Uber’s Self Driving Car Crashes; Company Suspends Program In Arizona

Uber’s ambitious self-driving program has hit a bit of a speed bump.

One of the company’s self driving cars crashed in somewhat spectacular fashion in Tempe, Arizona. The car was photographed lying on its side by onlookers.

There are no details yet on how the incident took place, but Uber said that no serious injuries were reported. “We are continuing to look into this incident and can confirm we had no backseat passengers in the vehicle,” Uber said. Uber’s self driving cars usually have a driver who can take over from the self-driving mechanism if needed.

Following the incident, Uber has temporarily suspended its self driving program in Arizona. Uber had a fledging self driving program in the state, carrying as many as 150 weekly passengers on its self driving vehicles.

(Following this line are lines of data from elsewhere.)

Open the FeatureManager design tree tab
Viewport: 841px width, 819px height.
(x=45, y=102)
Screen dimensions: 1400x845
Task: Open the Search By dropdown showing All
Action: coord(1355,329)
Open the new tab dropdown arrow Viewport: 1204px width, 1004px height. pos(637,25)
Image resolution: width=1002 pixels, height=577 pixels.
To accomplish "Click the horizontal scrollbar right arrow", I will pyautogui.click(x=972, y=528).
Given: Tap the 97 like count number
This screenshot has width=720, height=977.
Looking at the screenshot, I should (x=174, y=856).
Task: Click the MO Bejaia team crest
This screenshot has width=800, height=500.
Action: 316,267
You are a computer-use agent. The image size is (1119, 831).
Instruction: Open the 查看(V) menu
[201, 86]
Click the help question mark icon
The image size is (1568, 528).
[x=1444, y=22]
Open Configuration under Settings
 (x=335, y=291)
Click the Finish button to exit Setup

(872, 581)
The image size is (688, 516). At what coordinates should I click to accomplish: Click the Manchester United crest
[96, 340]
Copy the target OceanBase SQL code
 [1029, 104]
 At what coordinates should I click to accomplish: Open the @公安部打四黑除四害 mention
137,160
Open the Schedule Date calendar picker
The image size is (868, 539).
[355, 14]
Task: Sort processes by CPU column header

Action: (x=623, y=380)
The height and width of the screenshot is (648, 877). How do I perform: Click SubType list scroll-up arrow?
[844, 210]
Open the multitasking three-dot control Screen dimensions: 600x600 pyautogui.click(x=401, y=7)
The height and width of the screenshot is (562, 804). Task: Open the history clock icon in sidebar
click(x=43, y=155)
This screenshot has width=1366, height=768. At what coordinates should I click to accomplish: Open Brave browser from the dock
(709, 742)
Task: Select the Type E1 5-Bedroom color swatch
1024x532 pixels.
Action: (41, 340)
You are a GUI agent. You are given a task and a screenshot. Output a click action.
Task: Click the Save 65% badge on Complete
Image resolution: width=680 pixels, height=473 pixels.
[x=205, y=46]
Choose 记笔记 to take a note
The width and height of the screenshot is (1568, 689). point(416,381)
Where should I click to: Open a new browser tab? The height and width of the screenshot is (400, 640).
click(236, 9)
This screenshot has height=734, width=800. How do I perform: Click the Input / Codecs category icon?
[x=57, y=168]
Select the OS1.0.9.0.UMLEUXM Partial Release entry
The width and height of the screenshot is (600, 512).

There have been concerns that Uber’s self-driving program hasn’t been progressing at the pace that the company had hoped. Documents obtained  by Recode had shown that Uber’s self-driving cars needed manual intervention every 0.8 miles by their human driver; this number hasn’t improved since the beginning of February. Also, the cars need a “critical intervention” every 196 miles of driving, meaning that the car would’ve hit pedestrians or caused material property damage.

And accidents aren’t the only problems plaguing Uber’s self-driving dreams – just last month, Google has sued it for allegedly stealing secrets from its own self-driving program. Google alleges that Anthony Levandowski, a former Google engineer who’d left to start truck driving startup Otto which was quickly acquired by Uber, had illegally downloaded confidential data before he left. This data was later supposedly used to help give Uber’s self driving program a fillip by using technologies that Google had spent years developing.

The latest accident is yet another addition to the list of unsavory incidents that have plagued Uber in 2017. This year, Uber’s had to fight off a spate of sexual harassment charges from its employees, deal with a series of driver strikes across the world, then deal with a #DeleteUber campaign which protested against the company breaking a strike, and had its CEO caught on camera get into an altercation with one of its driver partners. The world’s most valuable startup has had a nightmarish start to 2017; it’ll need every bit of its famed tenacity to bring itself back on track.